6. Switch off the phone

Whether going to eat a meal or have a snack, I try to stay away from the TV and smartphone, especially social media. Snacking mindfully is as important as eating mindfully, so learn to focus on what you’re snacking on. Also, try to snack alone since it’s easy to lose a track of time and miss your body’s signals when you eat and chat with your colleagues or friends. 

7. Pack nutritious snacks wherever you go

Not only can you save money on those pricey store-bought treats, but packing your own healthy snacks will improve your waist line and health.

8. Skip the snacks that start with the word “sugar”

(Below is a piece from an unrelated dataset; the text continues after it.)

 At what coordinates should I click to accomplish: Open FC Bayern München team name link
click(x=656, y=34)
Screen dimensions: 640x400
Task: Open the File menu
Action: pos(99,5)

When you’re on the go, carrying a lunchbox may not be an option. Convenient snacks are everywhere, but before you buy the one, take your time to read the label – at least the first 3 to 5 ingredients. If you see the word “sugar” among them – especially if it’s first – leave it where you took it. The same goes for sodium (salt) and the ingredients that you can’t even spell.

9. Have a glass of water before snacking

Staying hydrated can help reduce overeating and prevent us from confusing thirst with hunger. If bored of plain water, a lemon slice can give your beverage enough of a kick to stop that sweet tooth and/or hold you to your next meal.

Healthy and Nutritious Snacks

If you’re just starting your healthy snacking journey, you might have no idea what to put in your lunchbox. Here are some of my snack ideas that you’ll love:

1. Hard-boiled egg

One hard-boiled egg provides the body with 5 to 6 grams of protein and contains about 70 calories, making it a healthy and energy-boosting snack to beat the afternoon slump. If you don’t like the yolks or you’re on a diet, make low-fat hummus deviled eggs. Cut a hard-boiled egg in half and remove the yolks. Add a teaspoon of homemade hummus to each half and enjoy a tasty snack.

2. Protein trail mix

Mix 2 cups air-popped popcorn, 2 tablespoons roasted nuts of your choice, and 2 tablespoons roasted edamame. You’ll get a protein snack that you can eat on the go.

3. Cream cheese celery stalks

Spread a tablespoon low-fat cream cheese on 2 to 3 celery stalks and enjoy!

4. Mini avocado tea sandwiches

Toast a slice of the whole-grain bread, top with thinly sliced avocado (or mashed avocado with ½ teaspoon olive oil) and cut into tiny triangles. I love to nosh them with a cup of black tea.

5. Apple and peanut butter

The classic snack that will never go out of the food style, apple and peanut butter are both excellent sources of protein, fiber, and healthy fat. Almond butter is a great alternative, if you’re allergic to peanuts.

6. Greek yogurt with jam or berries

Greek yogurt helps to fill the nutritional gaps in a jiff. But since I don’t like the taste of the plain yogurt, I usually mix it with fresh berries or a teaspoon of peach jam.

Snacking isn’t an art, but an individual preference. Choose to eat whole foods for your snack times to ward off hunger attacks and keep you from frequent lows and highs in your blood sugar. Remember, what you snack on during the day is fully your responsibility!